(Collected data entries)

◆ ◆ ◆ ◆ ◆ ◆ ◆

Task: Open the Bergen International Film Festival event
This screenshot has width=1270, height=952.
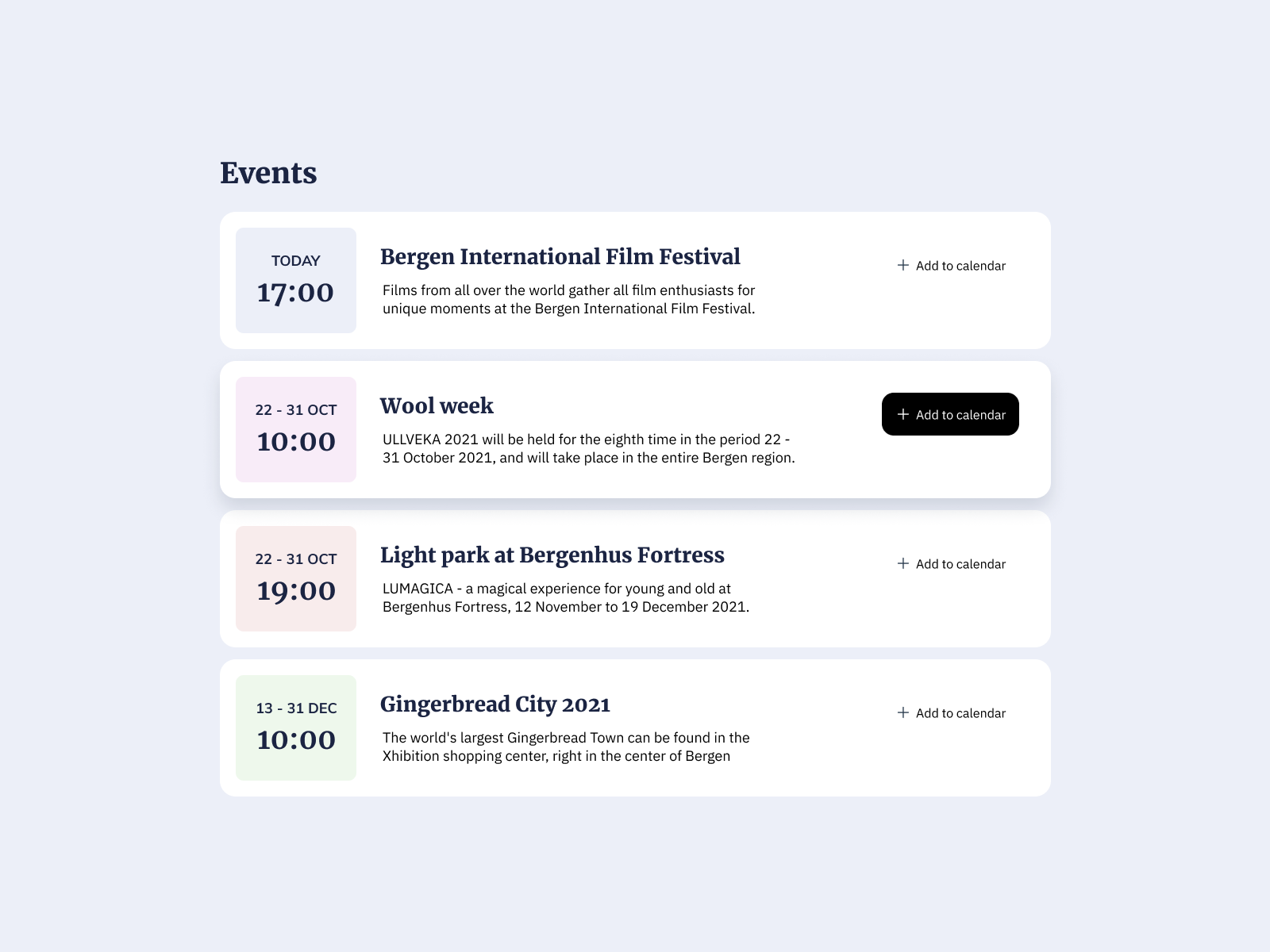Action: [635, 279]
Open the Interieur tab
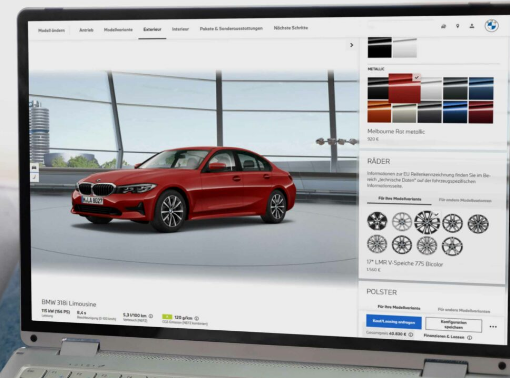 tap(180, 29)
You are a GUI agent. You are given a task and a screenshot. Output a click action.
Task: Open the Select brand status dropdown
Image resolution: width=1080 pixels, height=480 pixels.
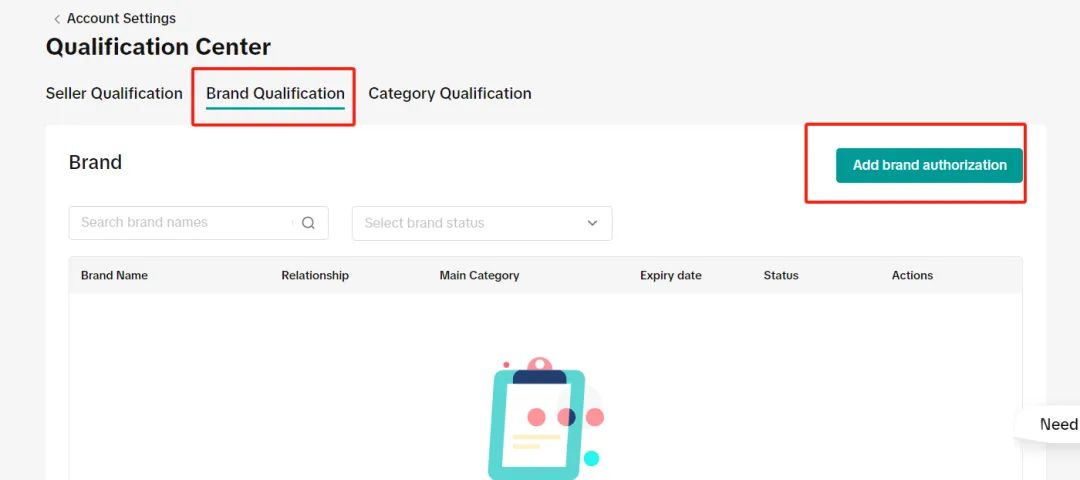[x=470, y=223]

◆ ◆ ◆ ◆ ◆ ◆ ◆

Try it
All that is required is the lines from the line containing "You are a GUI" through the end of the records above, copied exactly, and none of the pictures.

Exercise result
You are a GUI agent. You are given a task and a screenshot. Output a click action.
Task: Open the Select brand status dropdown
Image resolution: width=1080 pixels, height=480 pixels.
[x=470, y=223]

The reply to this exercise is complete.